## Problem to work on:
Starting at the line below holding "Close the 流程设计 tab with its x" and stopping at the line holding "The width and", print every line exactly, both ends included, and leave the rest out.

## Dataset content:
= Beginning of Section =

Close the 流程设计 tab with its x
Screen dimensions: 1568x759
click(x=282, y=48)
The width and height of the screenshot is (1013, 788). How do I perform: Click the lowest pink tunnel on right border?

= End of Section =
= Beginning of Section =

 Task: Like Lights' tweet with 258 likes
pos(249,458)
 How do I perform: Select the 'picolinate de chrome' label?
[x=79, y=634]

= End of Section =

## Answer to the exercise:
Close the 流程设计 tab with its x
Screen dimensions: 1568x759
click(x=282, y=48)
The width and height of the screenshot is (1013, 788). How do I perform: Click the lowest pink tunnel on right border?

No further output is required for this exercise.